WHAT NEEDS TO BE DONE ::
Reproduce the following records word for word, from the first to the last.

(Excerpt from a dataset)
+-------+

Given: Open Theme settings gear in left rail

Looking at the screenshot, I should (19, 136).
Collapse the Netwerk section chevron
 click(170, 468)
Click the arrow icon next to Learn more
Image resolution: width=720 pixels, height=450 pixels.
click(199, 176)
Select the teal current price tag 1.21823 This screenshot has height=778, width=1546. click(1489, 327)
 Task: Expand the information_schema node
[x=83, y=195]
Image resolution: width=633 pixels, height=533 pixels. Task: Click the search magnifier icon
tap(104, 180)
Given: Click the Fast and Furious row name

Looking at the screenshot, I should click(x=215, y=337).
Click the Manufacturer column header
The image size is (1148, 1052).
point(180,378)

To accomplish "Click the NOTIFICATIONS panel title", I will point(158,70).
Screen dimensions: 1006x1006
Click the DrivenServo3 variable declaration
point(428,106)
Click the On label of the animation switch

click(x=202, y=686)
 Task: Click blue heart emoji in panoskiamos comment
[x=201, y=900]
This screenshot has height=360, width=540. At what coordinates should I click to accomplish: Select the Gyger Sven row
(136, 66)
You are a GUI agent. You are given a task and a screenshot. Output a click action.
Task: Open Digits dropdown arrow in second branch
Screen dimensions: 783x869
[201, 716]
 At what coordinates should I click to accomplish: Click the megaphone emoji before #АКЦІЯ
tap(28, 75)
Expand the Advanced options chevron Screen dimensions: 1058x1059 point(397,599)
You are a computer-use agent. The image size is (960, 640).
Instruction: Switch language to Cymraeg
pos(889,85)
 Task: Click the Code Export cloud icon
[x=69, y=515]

+-------+

RESULT ::
Given: Open Theme settings gear in left rail

Looking at the screenshot, I should (19, 136).
Collapse the Netwerk section chevron
 click(170, 468)
Click the arrow icon next to Learn more
Image resolution: width=720 pixels, height=450 pixels.
click(199, 176)
Select the teal current price tag 1.21823 This screenshot has height=778, width=1546. click(1489, 327)
 Task: Expand the information_schema node
[x=83, y=195]
Image resolution: width=633 pixels, height=533 pixels. Task: Click the search magnifier icon
tap(104, 180)
Given: Click the Fast and Furious row name

Looking at the screenshot, I should click(x=215, y=337).
Click the Manufacturer column header
The image size is (1148, 1052).
point(180,378)

To accomplish "Click the NOTIFICATIONS panel title", I will point(158,70).
Screen dimensions: 1006x1006
Click the DrivenServo3 variable declaration
point(428,106)
Click the On label of the animation switch

click(x=202, y=686)
 Task: Click blue heart emoji in panoskiamos comment
[x=201, y=900]
This screenshot has height=360, width=540. At what coordinates should I click to accomplish: Select the Gyger Sven row
(136, 66)
You are a GUI agent. You are given a task and a screenshot. Output a click action.
Task: Open Digits dropdown arrow in second branch
Screen dimensions: 783x869
[201, 716]
 At what coordinates should I click to accomplish: Click the megaphone emoji before #АКЦІЯ
tap(28, 75)
Expand the Advanced options chevron Screen dimensions: 1058x1059 point(397,599)
You are a computer-use agent. The image size is (960, 640).
Instruction: Switch language to Cymraeg
pos(889,85)
 Task: Click the Code Export cloud icon
[x=69, y=515]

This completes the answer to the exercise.